Failure to report cases of sexual assault and thoroughly investigate them would violate the federal Clery Act, a requirement for universities to report accurate and thorough crime statistics, and Title IX, the federal statute that protects students from discrimination on the basis of sex and allows students the right to call for schools to investigate sexual assault cases.

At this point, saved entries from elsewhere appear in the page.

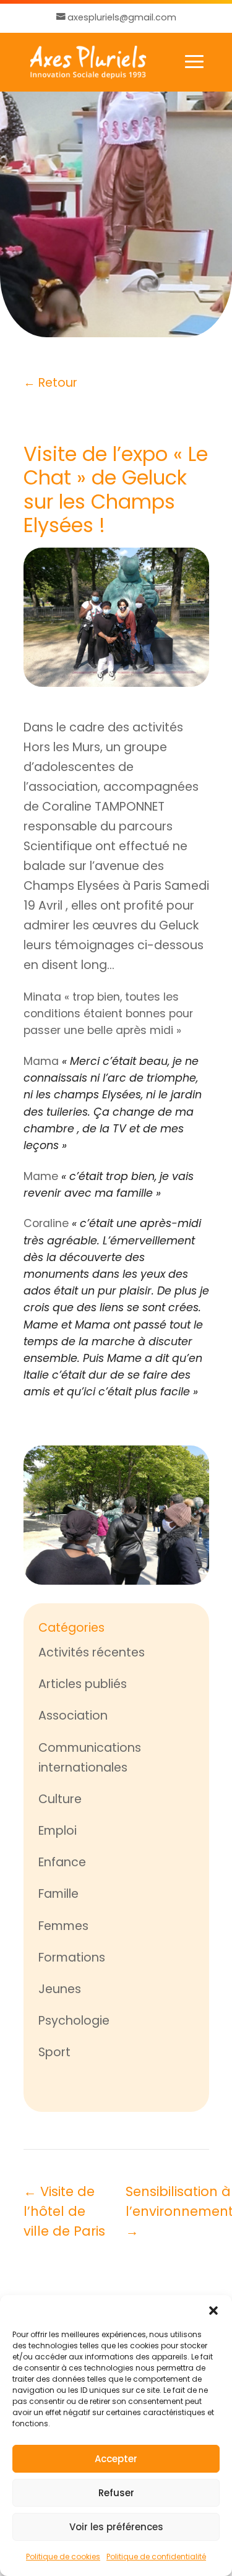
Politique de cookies (63, 2556)
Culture (60, 1799)
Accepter (116, 2458)
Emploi (57, 1830)
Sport (54, 2052)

It also states that UCPD understaffing and insufficiently trained faculty and staff played a contributing role in her assault. Doe’s complaint, which also discusses what some perceive as lax punishment standards by university administration, echoes calls by other survivors of sexual assault for better university response.

The university and Board of Regents, while aware, have yet to respond. Previously, former UCSB student Hayley Moore filed a civil lawsuit against the Board of Regents on Wed., Dec. 16 for Title IX violations. Moore’s case claims that the university discouraged her from requesting a formal investigation.

Update Wed., Feb 10 at 9:01 PM: San Ramon resident and former UCSB student, 21-year-old Daniel Jiang Chen, was arrested on Wed., Feb. 10 in connection with the Feb. 23, 2014 sexual assault. Chen has been jailed on “suspicion of rape, false imprisonment, and battery with serious bodily injury,” according to the press release.

2 COMMENTS

  1. I wonder how they dragged her all the way from IV to the field. Did they use a car? Did they muffle her? Did she not scream? Was there nobody, anywhere? These are questions I’m curious to know.

  2. As the father of a daughter, a UCSB alum and a Santa Barbara resident, I can say that based on the facts presented I’d never convict UCSB in a case like this. What happened to the young lady was as bad as anything I can remember in my 40 plus years of experience in and around Isla Vista/UCSB. That said, it’s not the university’s fault. It’s the criminal’s fault. Thousands of other young women get through UCSB without this happening. She and the attorneys are looking for some deep pockets taxpayer money is all.